Document section:
# Storage Compartment



## TwoElkhounds (Mar 11, 2007)

Storage is always at a premium in most trailers. Last year somebody posted (forget who it was) that the space below the cabinets in the bathroom on the 25RSS was empty and unused. They had made the cabinet flooring above the space removable so they could store bulky stuff in there that was not used very often. I thought it was a great idea, so I set out to do the mod myself. As I was contemplating how to go about this, DW suggested that instead of removing the cabinet floor, I could gain access to the space through the wall in the bunkhouse. A little investigation and I determined that this was indeed possible.

I carefully cut through the walls (there are two back to back) and revealed the space. It is indeed pristine, unused space (shame on you Keystone!!).










I decide to make the door a slider style instead of using a hinge since it would be easier to open in the somewhat confined space. I used the piece of the wall I cut out for the door. I routed a channel in the trim for the door to slide inside. Here is the door open and closed.



















And a final picture with the space in use!










We plan to use this to store that bulky, need it once in a while kind of stuff like TP and paper towels. The space is perfect for these types of items.

DAN


----------



## Insomniak (Jul 7, 2006)

TwoElkhounds said:


> Storage is always at a premium in most trailers. Last year somebody posted (forget who it was) that the space below the cabinets in the bathroom on the 25RSS was empty and unused. They had made the cabinet flooring above the space removable so they could store bulky stuff in there that was not used very often. I thought it was a great idea, so I set out to do the mod myself. As I was contemplating how to go about this, DW suggested that instead of removing the cabinet floor, I could gain access to the space through the wall in the bunkhouse. A little investigation and I determined that this was indeed possible.
> 
> I carefully cut through the walls (there are two back to back) and revealed the space. It is indeed pristine, unused space (shame on you Keystone!!).
> 
> ...


Beautiful mod - nice work!


----------



## Oregon_Camper (Sep 13, 2004)

Very nice!! I could do that on our 301BQ....the access would be from the Master Bedroom. Great place to store stuff for sure.


----------



## duggy (Mar 17, 2010)

Nice mod! We need access to every space we can get!


----------



## Insomniak (Jul 7, 2006)

Oregon_Camper said:


> Very nice!! I could do that on our 301BQ....the access would be from the Master Bedroom. Great place to store stuff for sure.


Jim, which side is your sliding door on? I've seen photos with it on both sides...


----------



## Oregon_Camper (Sep 13, 2004)

Insomniak said:


> Very nice!! I could do that on our 301BQ....the access would be from the Master Bedroom. Great place to store stuff for sure.

Items:
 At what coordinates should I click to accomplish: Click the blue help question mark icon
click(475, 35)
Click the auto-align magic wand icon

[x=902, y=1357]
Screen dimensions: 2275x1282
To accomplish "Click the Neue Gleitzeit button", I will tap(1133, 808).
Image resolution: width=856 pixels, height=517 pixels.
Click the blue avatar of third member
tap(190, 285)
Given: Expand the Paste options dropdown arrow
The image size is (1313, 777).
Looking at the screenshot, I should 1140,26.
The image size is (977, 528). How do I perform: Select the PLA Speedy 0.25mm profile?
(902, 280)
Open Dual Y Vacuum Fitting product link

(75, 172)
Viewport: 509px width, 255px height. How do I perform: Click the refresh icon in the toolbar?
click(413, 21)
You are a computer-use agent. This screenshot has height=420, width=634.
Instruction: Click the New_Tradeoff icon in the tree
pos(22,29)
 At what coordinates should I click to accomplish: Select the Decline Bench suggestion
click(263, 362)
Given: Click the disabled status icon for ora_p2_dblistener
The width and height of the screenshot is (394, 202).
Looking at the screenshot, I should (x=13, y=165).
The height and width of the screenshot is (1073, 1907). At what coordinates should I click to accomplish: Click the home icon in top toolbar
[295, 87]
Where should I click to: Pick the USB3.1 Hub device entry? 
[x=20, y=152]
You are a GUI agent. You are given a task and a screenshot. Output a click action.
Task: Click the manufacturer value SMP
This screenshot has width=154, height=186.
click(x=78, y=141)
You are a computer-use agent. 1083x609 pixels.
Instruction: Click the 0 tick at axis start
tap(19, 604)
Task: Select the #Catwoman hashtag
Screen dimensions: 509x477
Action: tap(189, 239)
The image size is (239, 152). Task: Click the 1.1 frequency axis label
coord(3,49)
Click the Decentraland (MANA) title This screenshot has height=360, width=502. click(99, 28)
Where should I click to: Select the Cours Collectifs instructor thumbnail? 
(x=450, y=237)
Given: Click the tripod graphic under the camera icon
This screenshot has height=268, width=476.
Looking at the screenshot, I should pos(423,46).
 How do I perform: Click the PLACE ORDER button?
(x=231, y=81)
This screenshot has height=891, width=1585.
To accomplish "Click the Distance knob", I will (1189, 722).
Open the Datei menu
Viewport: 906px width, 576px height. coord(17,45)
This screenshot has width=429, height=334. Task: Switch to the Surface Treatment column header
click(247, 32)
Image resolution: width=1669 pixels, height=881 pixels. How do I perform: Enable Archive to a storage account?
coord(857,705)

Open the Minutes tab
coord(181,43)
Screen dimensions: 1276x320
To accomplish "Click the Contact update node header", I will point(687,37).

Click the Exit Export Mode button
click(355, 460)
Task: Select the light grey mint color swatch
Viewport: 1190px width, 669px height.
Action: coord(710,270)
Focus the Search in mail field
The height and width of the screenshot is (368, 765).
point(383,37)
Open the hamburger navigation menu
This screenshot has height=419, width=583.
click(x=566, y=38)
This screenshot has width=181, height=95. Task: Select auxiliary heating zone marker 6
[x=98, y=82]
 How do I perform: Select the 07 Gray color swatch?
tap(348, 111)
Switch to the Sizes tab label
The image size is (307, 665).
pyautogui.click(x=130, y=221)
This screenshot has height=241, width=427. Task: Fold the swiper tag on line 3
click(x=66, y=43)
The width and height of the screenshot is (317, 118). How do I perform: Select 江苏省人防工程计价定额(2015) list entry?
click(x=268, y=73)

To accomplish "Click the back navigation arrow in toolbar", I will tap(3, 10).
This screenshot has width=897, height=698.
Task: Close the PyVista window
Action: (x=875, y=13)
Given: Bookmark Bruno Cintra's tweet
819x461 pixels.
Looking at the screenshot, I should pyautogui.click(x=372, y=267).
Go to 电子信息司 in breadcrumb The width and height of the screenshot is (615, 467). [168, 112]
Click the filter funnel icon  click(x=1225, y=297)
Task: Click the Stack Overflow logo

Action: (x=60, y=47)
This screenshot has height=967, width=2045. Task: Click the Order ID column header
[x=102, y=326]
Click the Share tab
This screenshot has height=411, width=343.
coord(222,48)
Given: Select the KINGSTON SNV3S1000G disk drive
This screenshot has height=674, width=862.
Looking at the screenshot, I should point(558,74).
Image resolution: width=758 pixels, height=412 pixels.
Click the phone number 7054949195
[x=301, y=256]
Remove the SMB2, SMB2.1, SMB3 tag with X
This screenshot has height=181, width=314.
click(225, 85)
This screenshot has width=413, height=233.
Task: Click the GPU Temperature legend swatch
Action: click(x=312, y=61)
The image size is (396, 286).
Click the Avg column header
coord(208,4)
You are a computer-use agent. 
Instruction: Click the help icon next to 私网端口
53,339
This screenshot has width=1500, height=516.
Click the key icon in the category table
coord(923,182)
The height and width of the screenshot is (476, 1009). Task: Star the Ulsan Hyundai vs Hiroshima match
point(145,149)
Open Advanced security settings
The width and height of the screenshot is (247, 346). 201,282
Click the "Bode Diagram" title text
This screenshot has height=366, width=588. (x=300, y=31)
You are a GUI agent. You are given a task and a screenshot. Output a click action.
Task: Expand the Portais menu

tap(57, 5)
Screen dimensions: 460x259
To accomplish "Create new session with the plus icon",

Given task 1: Echo the storage compartment thread from "We plan to use" up to and including "types of items.".
Given task 2:
Answer these questions about the storage compartment thread:
(a) Through which room's wall was the space under the bathroom cabinets reached?
(b) What style of door was made for the opening instead of a hinged one?
(c) Which trailer model does Oregon_Camper say the mod could be done on?
Given task 3: Write the next part of the storage compartment thread, picking up after its last line.

Exercise output 1:
We plan to use this to store that bulky, need it once in a while kind of stuff like TP and paper towels. The space is perfect for these types of items.

Exercise output 2:
(a) The bunkhouse
(b) A slider
(c) The 301BQ

Exercise output 3:
Jim, which side is your sliding door on? I've seen photos with it on both sides...
[/quote]

As you walk into the bedroom from the main area our sliding door in on right side.

Major bummer if they moved it to the wall close to the exterior door. We have 2 coat racks on that wall and can't imagine having to put the coat rack on the wall closer to the bed...you'd have to almost climb on the bed to us the coat rack.










BTW...we also have a window on the back side of the dinnette...I see they have removed that in the new 301BQ's...bummer...as it lets in a lot of light.


----------



## Insomniak (Jul 7, 2006)

Oregon_Camper said:


> Very nice!! I could do that on our 301BQ....the access would be from the Master Bedroom. Great place to store stuff for sure.


Jim, which side is your sliding door on? I've seen photos with it on both sides...
[/quote]

As you walk into the bedroom from the main area our sliding door in on right side.

Major bummer if they moved it to the wall close to the exterior door. We have 2 coat racks on that wall and can't imagine having to put the coat rack on the wall closer to the bed...you'd have to almost climb on the bed to us the coat rack.










BTW...we also have a window on the back side of the dinnette...I see they have removed that in the new 301BQ's...bummer...as it lets in a lot of light.









[/quote]
We'll find out in a few weeks where Gilligan chose to put our door. The non-10th anniversary edition we looked at had the door in the same position as yours. It's hilarious to look at the different photos online to see where things end up on the same model - the sliding door, the outlet near the back door ranges from 6" to 18" off the floor, near the door, away from the door, etc. The hole for the television cables in the living area ranges all over that wall. I think they removed the window in the dinette slide because someone realized you could sit there and look right into the bedroom - oops!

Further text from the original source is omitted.